» Task
In the listing, edit the lines from the one containing "San Luis Potosi (567, 1912)" up to and including the one containing "Ensenada (750, 1826)" so that "Solicite" becomes "Consulte", and reproduce only those lines with everything else left unchanged.

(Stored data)
--- Start ---

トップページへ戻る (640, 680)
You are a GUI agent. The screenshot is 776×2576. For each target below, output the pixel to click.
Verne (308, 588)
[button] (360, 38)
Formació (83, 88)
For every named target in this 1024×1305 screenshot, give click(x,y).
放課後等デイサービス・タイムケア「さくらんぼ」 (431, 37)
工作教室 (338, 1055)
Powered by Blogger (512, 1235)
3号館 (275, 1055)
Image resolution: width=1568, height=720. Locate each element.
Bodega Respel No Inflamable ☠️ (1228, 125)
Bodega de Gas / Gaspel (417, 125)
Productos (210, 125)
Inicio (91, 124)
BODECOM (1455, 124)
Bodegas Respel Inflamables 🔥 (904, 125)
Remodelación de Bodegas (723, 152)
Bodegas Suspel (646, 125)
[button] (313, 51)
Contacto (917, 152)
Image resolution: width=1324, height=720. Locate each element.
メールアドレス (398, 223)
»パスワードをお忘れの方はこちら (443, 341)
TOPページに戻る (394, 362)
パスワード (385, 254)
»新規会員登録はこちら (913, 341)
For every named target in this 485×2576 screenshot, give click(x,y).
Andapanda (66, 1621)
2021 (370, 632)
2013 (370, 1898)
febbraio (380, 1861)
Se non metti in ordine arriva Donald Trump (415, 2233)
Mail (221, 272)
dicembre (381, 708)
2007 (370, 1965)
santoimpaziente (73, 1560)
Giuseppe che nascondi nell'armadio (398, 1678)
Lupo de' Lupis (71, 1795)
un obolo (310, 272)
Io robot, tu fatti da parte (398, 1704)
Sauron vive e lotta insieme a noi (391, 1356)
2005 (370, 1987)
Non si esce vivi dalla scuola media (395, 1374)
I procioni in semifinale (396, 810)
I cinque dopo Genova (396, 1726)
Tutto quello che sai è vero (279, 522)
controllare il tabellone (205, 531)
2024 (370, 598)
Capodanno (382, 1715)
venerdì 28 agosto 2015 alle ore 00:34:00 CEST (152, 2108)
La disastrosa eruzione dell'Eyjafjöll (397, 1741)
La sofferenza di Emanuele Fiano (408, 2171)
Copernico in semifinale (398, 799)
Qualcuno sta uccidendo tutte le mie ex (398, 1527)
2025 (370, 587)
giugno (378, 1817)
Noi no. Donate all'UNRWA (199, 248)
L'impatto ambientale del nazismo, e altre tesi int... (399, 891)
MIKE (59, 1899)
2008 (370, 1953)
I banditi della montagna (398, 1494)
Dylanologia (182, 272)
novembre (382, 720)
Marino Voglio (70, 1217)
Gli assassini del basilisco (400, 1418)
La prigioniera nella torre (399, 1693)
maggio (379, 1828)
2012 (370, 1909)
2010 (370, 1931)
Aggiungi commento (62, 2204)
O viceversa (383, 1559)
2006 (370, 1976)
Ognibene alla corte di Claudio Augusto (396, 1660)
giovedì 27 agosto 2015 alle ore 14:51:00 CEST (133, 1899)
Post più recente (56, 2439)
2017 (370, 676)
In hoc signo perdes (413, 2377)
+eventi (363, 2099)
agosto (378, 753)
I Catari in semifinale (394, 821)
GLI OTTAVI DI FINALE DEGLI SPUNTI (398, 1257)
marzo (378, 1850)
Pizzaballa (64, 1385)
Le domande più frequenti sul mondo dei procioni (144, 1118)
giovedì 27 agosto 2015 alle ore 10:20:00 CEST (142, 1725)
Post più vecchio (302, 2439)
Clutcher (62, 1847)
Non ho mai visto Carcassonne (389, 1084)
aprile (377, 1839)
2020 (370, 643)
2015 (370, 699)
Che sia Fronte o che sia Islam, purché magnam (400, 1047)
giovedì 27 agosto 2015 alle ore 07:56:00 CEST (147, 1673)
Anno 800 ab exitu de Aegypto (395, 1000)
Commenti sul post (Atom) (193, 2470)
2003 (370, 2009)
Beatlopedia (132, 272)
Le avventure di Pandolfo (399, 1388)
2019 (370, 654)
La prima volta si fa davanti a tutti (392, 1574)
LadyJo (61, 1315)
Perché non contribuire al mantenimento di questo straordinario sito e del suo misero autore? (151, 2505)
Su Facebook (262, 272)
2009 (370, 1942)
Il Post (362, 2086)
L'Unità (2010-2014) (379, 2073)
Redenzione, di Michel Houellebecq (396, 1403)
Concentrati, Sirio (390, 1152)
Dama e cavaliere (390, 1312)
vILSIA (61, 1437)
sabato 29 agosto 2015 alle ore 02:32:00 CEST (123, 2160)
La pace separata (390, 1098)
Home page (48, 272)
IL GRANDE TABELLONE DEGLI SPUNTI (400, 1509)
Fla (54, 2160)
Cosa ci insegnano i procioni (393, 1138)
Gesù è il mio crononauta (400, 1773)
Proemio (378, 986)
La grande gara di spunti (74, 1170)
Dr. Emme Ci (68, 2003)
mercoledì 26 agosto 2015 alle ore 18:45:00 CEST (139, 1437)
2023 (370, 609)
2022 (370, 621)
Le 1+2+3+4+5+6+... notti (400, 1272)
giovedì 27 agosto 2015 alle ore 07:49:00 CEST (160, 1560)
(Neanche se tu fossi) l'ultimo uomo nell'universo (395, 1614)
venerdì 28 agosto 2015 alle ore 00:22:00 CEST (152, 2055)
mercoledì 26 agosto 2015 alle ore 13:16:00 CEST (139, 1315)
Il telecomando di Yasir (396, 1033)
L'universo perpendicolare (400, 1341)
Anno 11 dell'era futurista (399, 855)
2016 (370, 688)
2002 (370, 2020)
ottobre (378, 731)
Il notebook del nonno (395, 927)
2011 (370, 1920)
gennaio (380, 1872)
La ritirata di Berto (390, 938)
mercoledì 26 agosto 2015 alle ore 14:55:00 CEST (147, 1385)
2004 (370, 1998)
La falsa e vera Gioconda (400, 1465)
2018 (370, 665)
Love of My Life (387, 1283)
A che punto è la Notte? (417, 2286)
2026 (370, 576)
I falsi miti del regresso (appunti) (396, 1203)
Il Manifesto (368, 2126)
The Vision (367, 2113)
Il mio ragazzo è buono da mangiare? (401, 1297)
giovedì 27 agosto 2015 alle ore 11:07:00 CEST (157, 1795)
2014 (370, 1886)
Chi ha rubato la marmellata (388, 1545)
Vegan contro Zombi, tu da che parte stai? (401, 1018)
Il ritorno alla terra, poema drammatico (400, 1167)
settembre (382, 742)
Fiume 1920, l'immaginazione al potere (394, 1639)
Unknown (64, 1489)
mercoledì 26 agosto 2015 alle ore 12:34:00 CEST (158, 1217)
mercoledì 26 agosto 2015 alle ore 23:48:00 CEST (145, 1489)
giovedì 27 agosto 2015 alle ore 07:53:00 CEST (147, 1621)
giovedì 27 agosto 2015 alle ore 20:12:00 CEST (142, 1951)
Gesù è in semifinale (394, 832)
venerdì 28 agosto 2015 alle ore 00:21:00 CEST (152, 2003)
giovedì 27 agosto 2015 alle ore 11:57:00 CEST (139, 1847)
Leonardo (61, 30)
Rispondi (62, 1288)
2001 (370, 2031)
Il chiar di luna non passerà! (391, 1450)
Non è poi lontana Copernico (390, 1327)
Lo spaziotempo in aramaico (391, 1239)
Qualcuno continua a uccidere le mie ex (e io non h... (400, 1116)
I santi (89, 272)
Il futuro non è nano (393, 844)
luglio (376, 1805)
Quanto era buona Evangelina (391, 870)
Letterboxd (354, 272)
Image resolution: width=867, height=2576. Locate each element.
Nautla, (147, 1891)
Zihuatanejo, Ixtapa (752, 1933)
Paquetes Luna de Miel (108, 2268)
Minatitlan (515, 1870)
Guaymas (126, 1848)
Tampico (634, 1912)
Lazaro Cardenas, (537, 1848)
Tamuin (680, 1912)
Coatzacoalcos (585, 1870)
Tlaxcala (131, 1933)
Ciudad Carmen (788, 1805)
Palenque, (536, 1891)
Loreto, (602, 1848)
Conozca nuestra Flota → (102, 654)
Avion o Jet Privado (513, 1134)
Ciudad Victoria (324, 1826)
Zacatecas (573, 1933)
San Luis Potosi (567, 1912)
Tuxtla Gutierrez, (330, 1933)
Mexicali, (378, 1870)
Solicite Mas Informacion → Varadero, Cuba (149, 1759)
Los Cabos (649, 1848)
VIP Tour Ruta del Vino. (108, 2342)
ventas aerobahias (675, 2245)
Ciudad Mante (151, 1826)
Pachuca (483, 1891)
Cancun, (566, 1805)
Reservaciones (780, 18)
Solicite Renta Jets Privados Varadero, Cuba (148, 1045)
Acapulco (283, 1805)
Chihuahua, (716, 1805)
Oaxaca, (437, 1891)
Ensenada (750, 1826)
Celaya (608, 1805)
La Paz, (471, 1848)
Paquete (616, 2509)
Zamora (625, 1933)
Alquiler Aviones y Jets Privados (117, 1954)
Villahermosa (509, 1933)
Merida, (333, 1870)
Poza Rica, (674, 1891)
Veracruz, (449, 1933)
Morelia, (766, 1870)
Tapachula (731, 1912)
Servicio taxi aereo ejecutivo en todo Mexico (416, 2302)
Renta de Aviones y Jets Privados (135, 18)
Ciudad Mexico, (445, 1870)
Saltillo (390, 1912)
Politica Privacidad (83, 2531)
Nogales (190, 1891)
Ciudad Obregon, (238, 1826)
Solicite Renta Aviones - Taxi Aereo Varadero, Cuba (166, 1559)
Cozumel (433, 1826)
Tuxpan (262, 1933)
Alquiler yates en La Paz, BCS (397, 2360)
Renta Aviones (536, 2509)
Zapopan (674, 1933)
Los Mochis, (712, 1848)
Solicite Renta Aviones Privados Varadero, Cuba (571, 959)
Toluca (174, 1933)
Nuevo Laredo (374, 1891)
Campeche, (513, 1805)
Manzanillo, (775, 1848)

--- End ---

» Solution for this problem
San Luis Potosi (567, 1912)
Tuxtla Gutierrez, (330, 1933)
Mexicali, (378, 1870)
Consulte Mas Informacion → Varadero, Cuba (149, 1759)
Los Cabos (649, 1848)
VIP Tour Ruta del Vino. (108, 2342)
ventas aerobahias (675, 2245)
Ciudad Mante (151, 1826)
Pachuca (483, 1891)
Cancun, (566, 1805)
Reservaciones (780, 18)
Consulte Renta Jets Privados Varadero, Cuba (148, 1045)
Acapulco (283, 1805)
Chihuahua, (716, 1805)
Oaxaca, (437, 1891)
Ensenada (750, 1826)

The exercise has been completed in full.